(Stored data)
####################

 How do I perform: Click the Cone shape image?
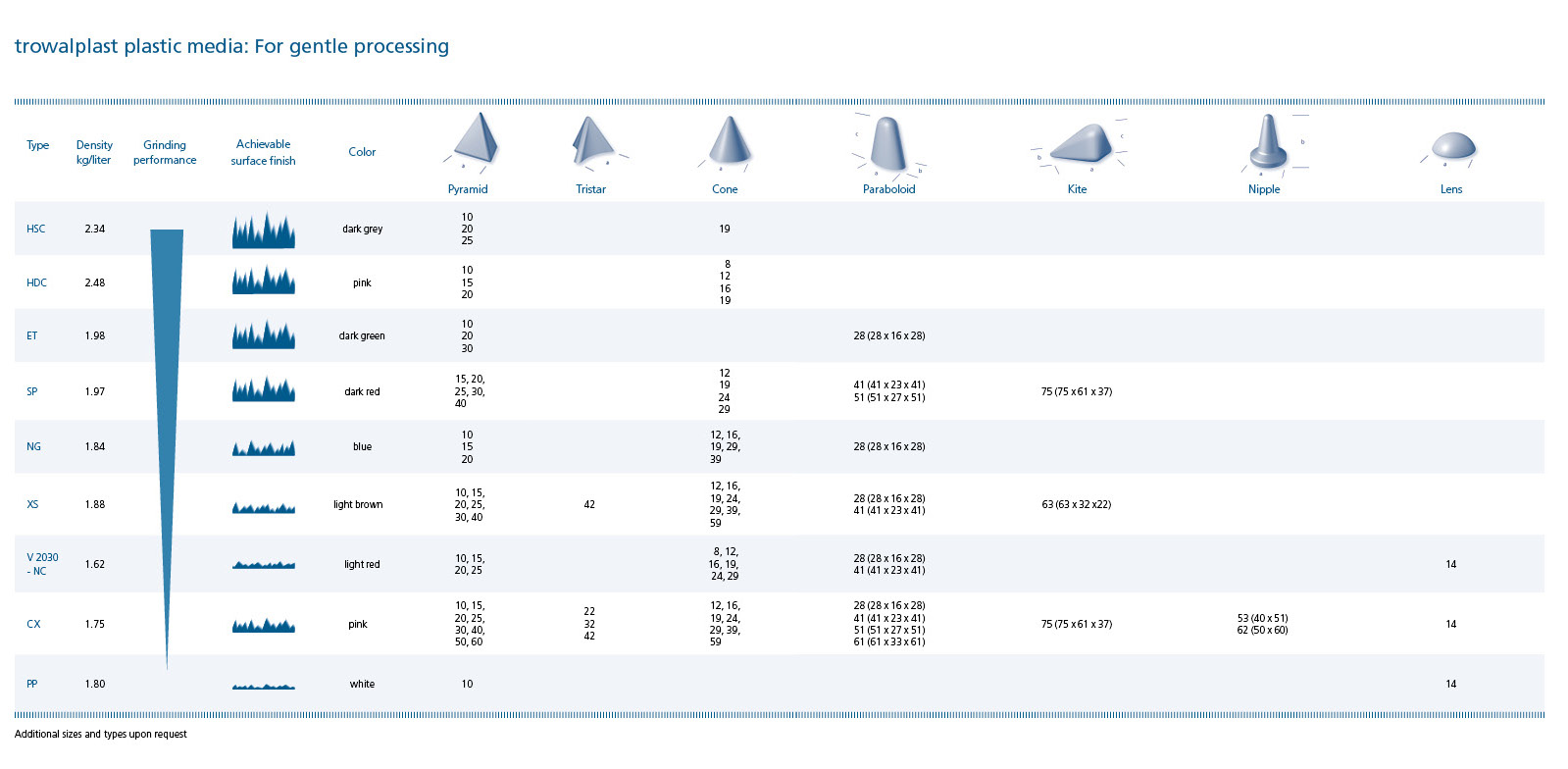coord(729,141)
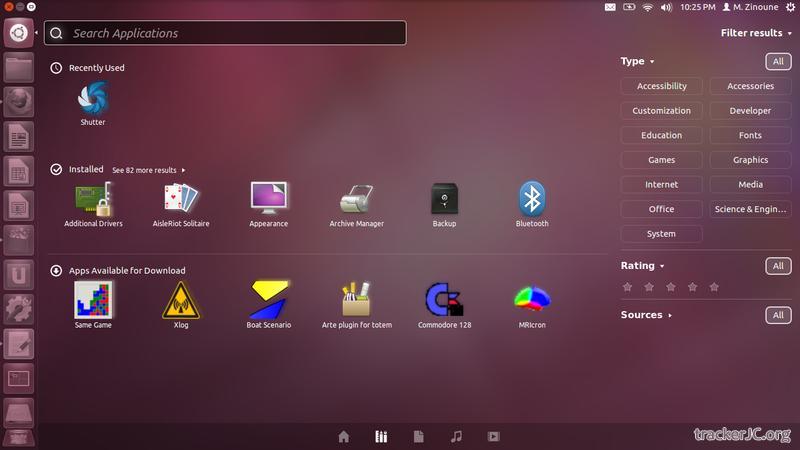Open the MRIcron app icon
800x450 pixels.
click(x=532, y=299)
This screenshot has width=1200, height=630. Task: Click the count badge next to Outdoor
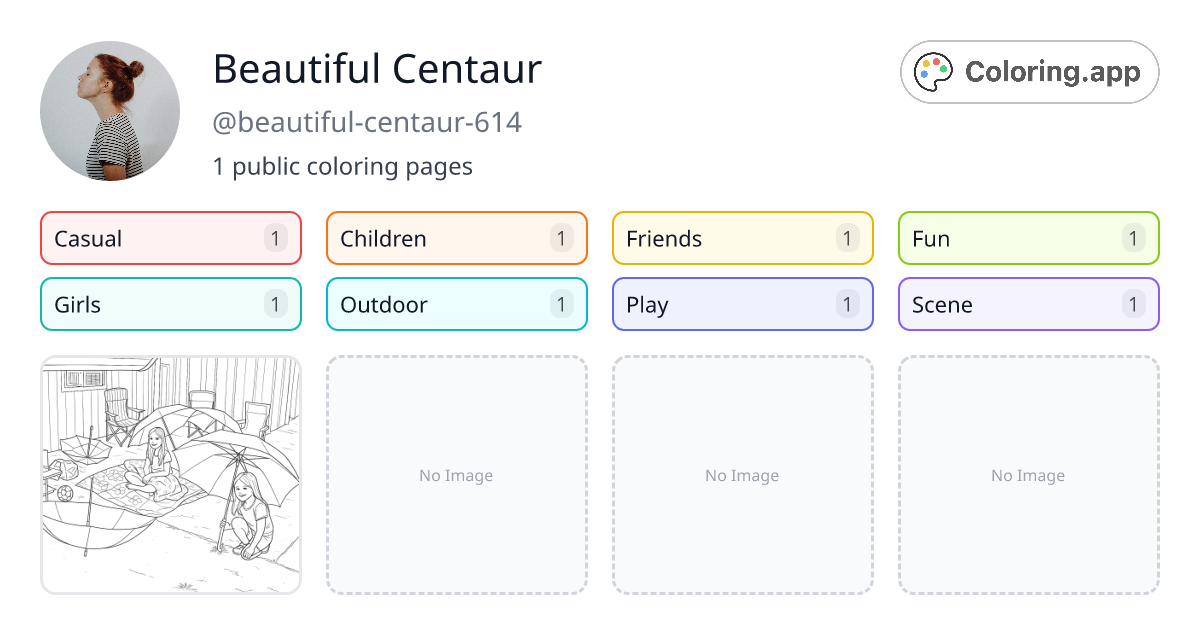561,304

####################

[WORK ITEM]: Now write out the data word for word, skipping every picture in it.

[EXERCISE RESULT]:
 How do I perform: Click the Cone shape image?
coord(729,141)
Open the MRIcron app icon
800x450 pixels.
click(x=532, y=299)
This screenshot has width=1200, height=630. Task: Click the count badge next to Outdoor
561,304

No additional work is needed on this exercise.